1 Thomas Aquinas, Met. XII, 9; n. 2566

CLOSING PRAYER

Leader: During World Communications Day in 2018, Pope Francis shared a prayer based on the popular prayer attributed to St. Francis of Assisi, rewritten for our own time. In future sessions, this will be our opening prayer, but for the close of our session today, let us pray it together, knowing that each time we meet we will be trying to make the spirit behind these words our own.

All:

Lord, make us instruments of your peace.

Help us to recognize the evil latent in a communication that does not build communion. Help us to remove the venom from our judgments.
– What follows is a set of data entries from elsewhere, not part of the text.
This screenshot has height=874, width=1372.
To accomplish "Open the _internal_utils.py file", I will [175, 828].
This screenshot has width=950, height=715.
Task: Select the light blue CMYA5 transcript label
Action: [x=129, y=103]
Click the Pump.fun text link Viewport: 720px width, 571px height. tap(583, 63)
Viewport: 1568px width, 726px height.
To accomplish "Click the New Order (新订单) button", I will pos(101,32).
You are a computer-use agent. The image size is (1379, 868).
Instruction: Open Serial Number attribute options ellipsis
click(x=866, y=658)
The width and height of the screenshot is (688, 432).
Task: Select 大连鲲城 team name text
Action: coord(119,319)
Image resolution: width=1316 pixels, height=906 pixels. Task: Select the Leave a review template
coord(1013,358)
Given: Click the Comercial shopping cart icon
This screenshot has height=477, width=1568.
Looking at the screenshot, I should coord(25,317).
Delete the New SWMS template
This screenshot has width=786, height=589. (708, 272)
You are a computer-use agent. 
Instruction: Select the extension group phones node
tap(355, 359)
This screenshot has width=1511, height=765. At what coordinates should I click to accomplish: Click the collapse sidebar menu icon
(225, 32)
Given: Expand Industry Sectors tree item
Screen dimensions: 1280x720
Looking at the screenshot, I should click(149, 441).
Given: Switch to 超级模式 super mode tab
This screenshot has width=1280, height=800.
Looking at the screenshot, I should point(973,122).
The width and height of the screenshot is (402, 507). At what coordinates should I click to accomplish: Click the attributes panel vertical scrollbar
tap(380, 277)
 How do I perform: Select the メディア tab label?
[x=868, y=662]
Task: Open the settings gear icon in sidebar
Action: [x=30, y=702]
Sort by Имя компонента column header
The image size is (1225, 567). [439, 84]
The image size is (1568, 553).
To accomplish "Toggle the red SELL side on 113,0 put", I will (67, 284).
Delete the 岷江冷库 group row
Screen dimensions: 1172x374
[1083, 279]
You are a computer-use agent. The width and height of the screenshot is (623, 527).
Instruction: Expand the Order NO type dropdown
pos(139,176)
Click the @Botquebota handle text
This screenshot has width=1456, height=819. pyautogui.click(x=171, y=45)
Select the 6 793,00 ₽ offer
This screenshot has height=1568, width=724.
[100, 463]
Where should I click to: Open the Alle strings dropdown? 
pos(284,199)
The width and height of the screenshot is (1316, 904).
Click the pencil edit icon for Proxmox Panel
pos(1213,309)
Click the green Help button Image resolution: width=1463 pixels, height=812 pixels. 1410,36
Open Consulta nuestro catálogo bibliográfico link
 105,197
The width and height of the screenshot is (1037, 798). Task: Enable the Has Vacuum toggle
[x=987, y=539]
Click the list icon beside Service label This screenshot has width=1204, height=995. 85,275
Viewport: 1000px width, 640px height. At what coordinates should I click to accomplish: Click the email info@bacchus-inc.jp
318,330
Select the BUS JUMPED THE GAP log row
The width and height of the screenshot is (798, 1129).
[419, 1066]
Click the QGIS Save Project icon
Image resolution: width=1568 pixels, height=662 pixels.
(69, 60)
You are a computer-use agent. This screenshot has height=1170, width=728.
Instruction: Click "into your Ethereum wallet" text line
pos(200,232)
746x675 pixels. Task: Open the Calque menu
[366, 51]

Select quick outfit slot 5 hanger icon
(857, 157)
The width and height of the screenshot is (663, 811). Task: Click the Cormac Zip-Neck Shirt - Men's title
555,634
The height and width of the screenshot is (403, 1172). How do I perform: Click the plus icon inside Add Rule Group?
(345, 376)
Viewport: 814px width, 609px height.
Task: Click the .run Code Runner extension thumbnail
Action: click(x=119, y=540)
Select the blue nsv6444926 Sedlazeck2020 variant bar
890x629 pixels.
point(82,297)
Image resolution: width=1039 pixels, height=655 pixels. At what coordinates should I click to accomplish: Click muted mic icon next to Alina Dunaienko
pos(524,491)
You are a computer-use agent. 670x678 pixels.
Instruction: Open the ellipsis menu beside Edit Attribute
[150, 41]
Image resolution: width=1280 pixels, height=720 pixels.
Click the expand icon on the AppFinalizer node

Help us to speak about others as our brothers and sisters. You are faithful and trustworthy; may our words be seeds of goodness for the world: where there is shouting, let us practice listening; where there is confusion, let us inspire harmony; where there is ambiguity, let us bring clarity; where there is exclusion, let us offer solidarity; where there is sensationalism, let us use sobriety; where there is superficiality, let us raise real questions; where there is prejudice, let us awaken trust; where there is hostility, let us bring respect; where there is falsehood, let us bring truth. Amen.